Amid the range of changes affecting workers' retirement yesterday, one thing was clear.
The changes will put to rest one of the biggest worries facing Singaporeans - whether they can save enough for their retirement.
And a big part of why this is so is because of the introduction of the Silver Support Scheme.
Combined with the enhanced Central Provident Fund scheme, the Silver Support Scheme will go a long way in providing a steady stream of income for all retirees, including the less well-off.
Together with home ownership, affordable health care and Workfare, they complete what Deputy Prime Minister and Finance Minister Tharman Shanmugaratnam calls the four pillars of social security.
The scheme is significant on three fronts.
First, it signals that no Singaporean will be left behind, even after retirement.
As Mr Tharman put it: "Just as Workfare tops up wages of lower-income Singaporeans during the working years, Silver Support will add to incomes in retirement."
Second, the scheme is the closest Singaporeans are going to get to receiving a retirement pension.
While it is not a pension, it has some features of it, such as quarterly payments for life as long as an elderly person meets the criteria.
And it is also a departure from past handout schemes, with the newest scheme aimed at not just the neediest.
The Silver Support will cover three in 10 retirees, including those living in larger five-room Housing Board flats.
Third, the scheme will continue to cover new batches of Singaporeans as they turn 65, unlike the Pioneer Generation Package which benefits a particular generation of Singaporeans.
It clearly plugs a gap in retirement income - by supplementing the CPF scheme when CPF savings fall short.
Still, while workers and retirees will cheer the CPF and Silver Support Scheme, the new policy has raised some questions.
One, if the Silver Support Scheme plugs the gap when CPF savings are inadequate, does it then mean there is no longer any need to raise CPF rates?
For workers 55 and younger, the total CPF contribution rate of 37 per cent from next January will exceed the 36 per cent cap previously set by the Government in 2003.
It has been more than a decade since the rates were last reviewed and adjusted.
The latest changes will pile pressure on the Government to review what these rates ought to be, a move which the labour movement has long called for.
Two, some may wonder: Who is going to pay for the Silver Support Scheme?
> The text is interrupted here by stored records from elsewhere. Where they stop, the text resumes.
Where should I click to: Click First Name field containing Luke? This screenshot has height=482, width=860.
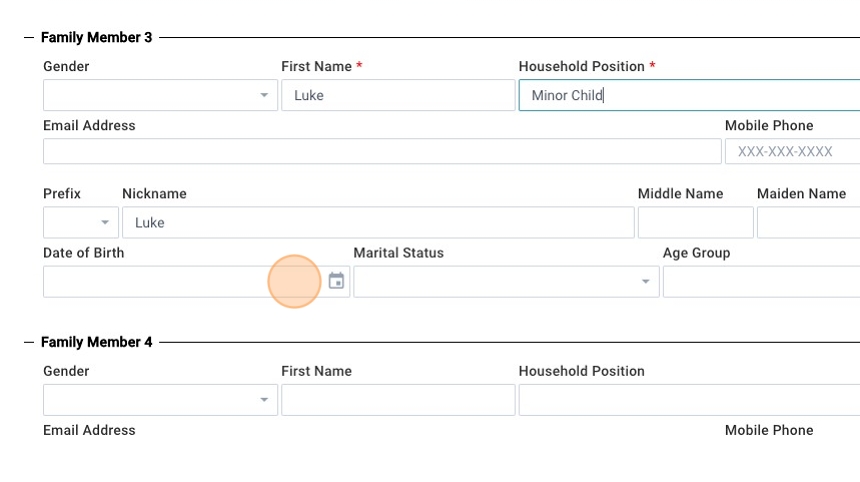point(397,96)
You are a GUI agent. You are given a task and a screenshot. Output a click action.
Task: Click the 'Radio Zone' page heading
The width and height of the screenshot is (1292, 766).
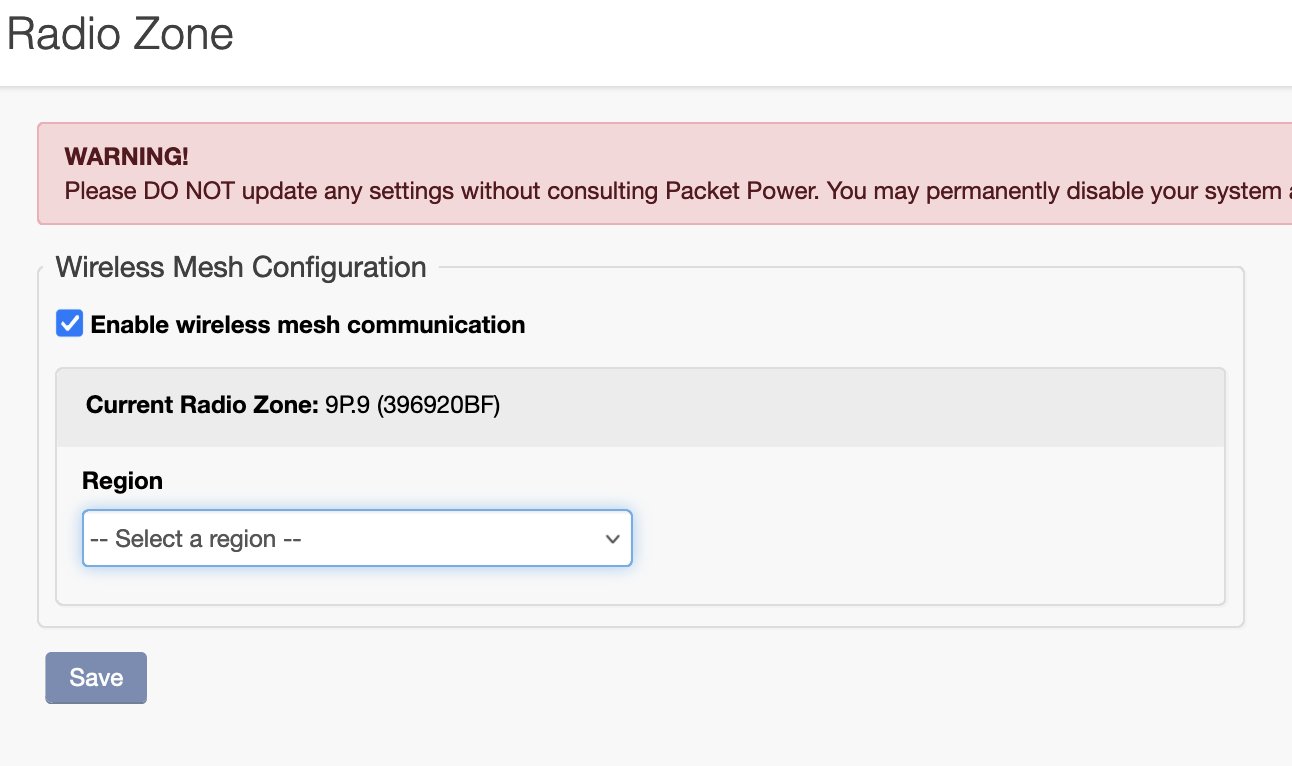point(120,34)

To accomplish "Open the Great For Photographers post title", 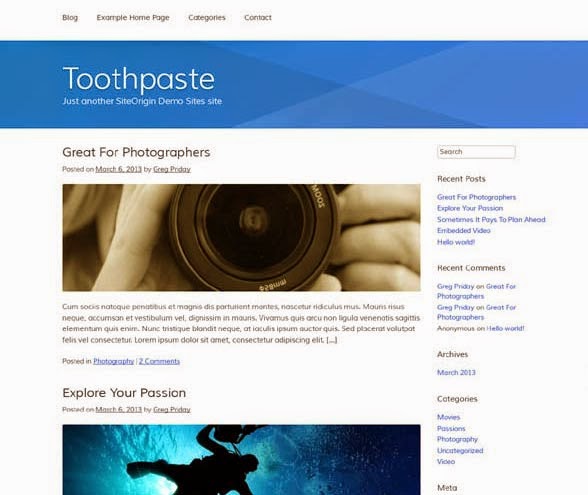I will click(x=136, y=152).
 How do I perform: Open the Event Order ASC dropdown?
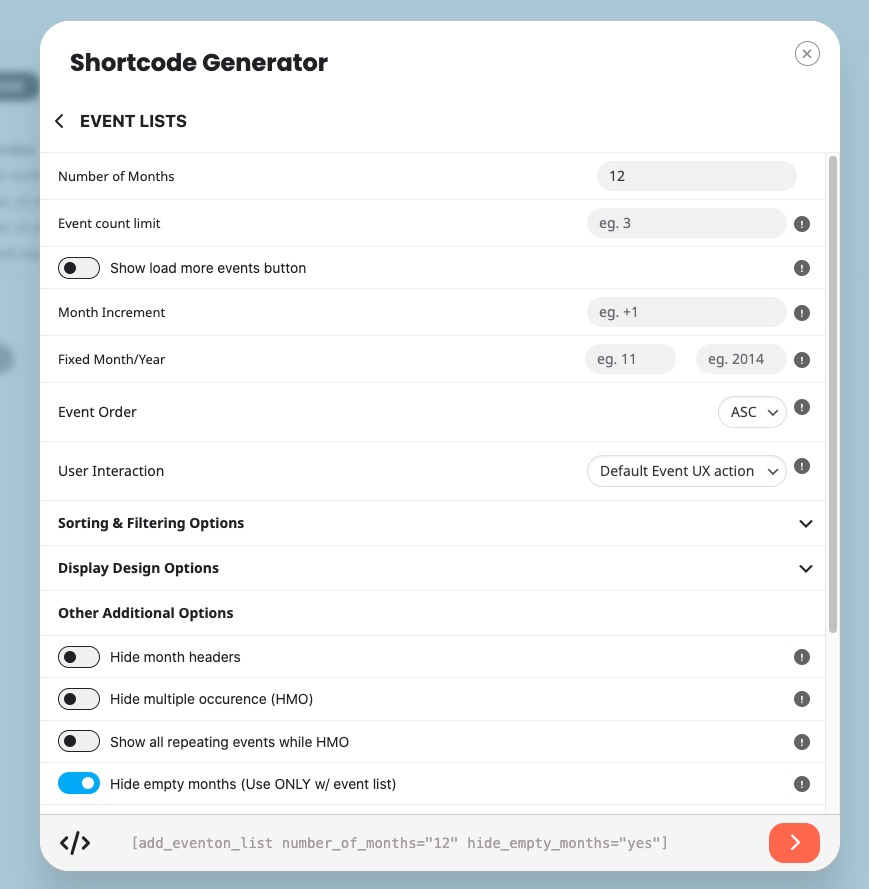[752, 412]
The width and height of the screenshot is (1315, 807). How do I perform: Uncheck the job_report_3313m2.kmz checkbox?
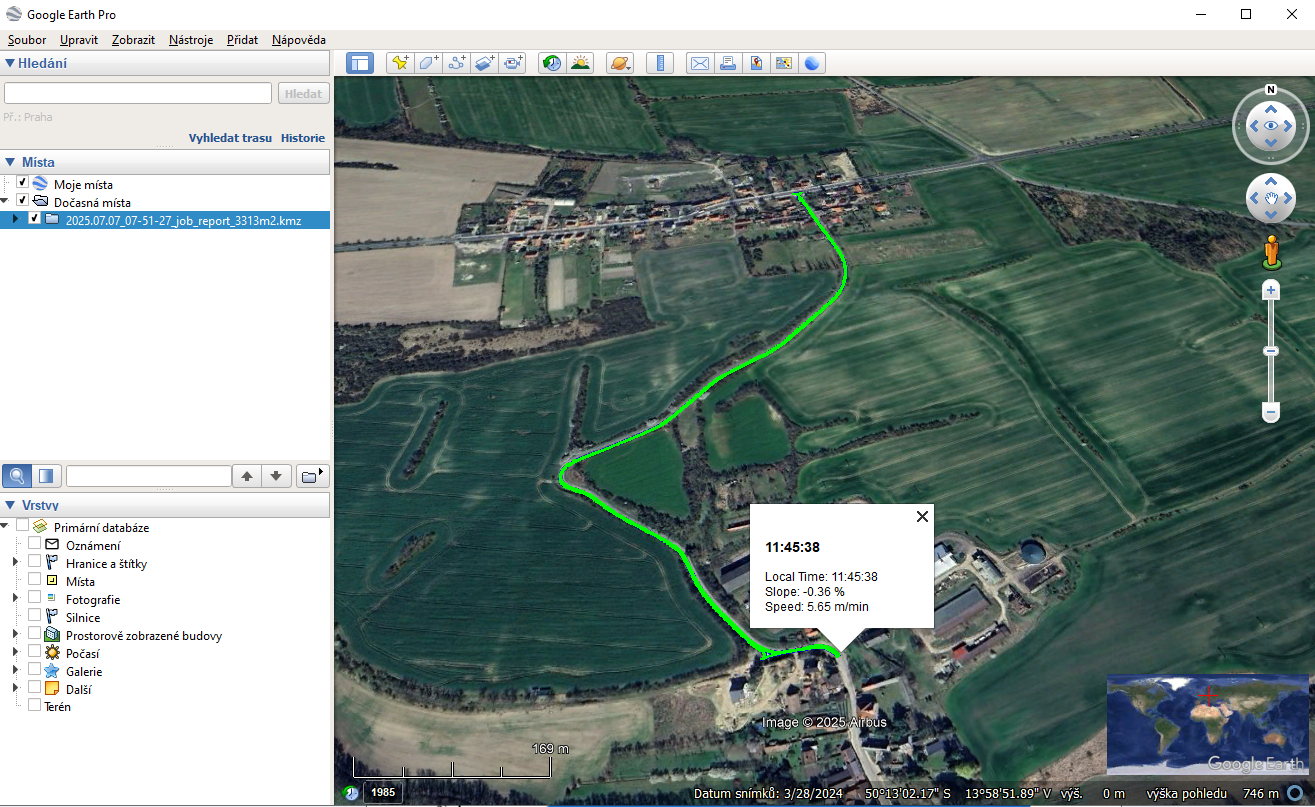pyautogui.click(x=35, y=219)
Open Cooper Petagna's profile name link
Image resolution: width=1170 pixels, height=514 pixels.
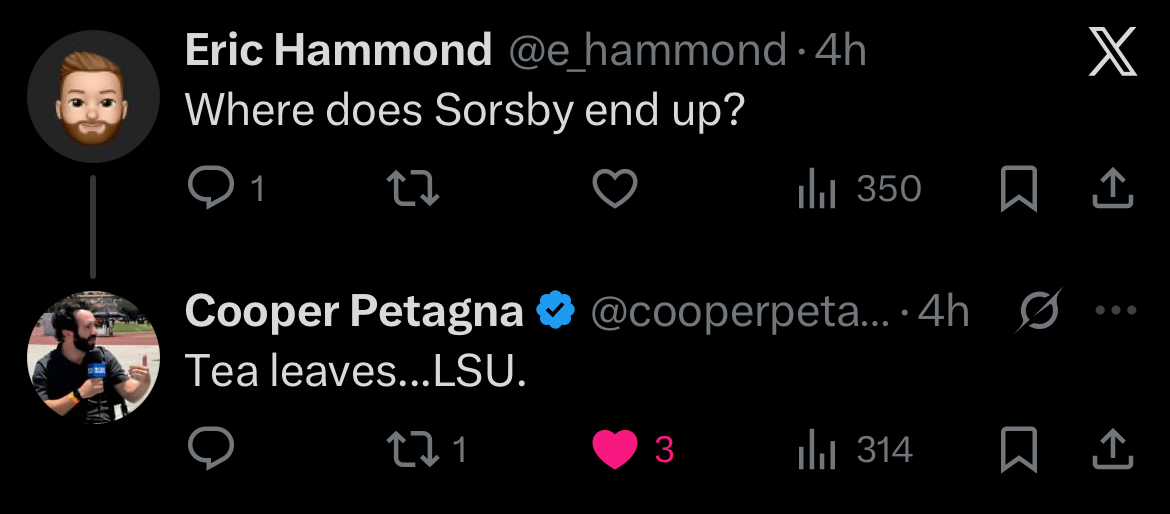[x=354, y=312]
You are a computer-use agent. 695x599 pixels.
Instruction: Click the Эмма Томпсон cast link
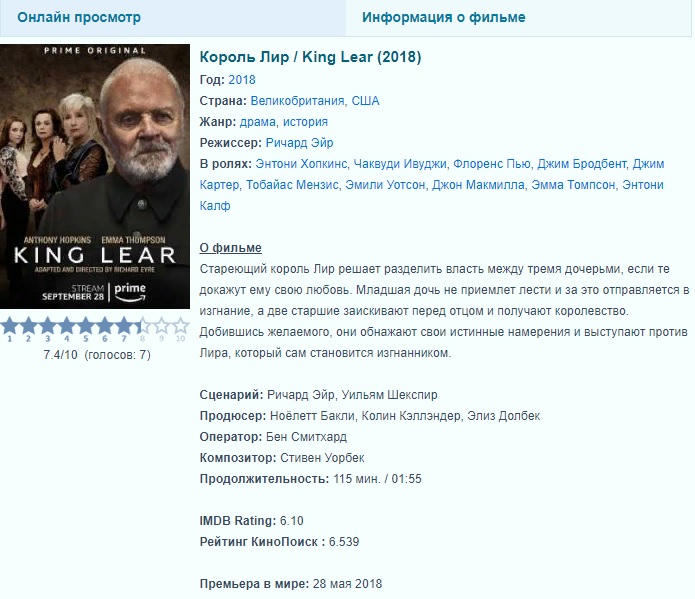573,185
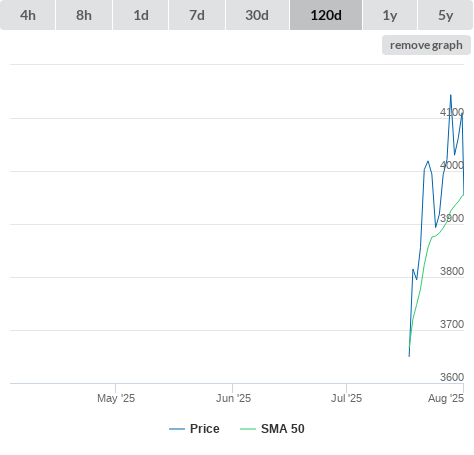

Will it lead to a dependency mentality in which people will be less motivated to build their CPF savings during their working years or less cautious in spending their savings after they retire, knowing that they can fall back on the Silver Support Scheme?
The CPF has always been meant to look after the majority of workers. At the top end, high-income earners can fall back on personal savings and investments.
Now at the bottom, the social safety net looks more complete with the Silver Support Scheme.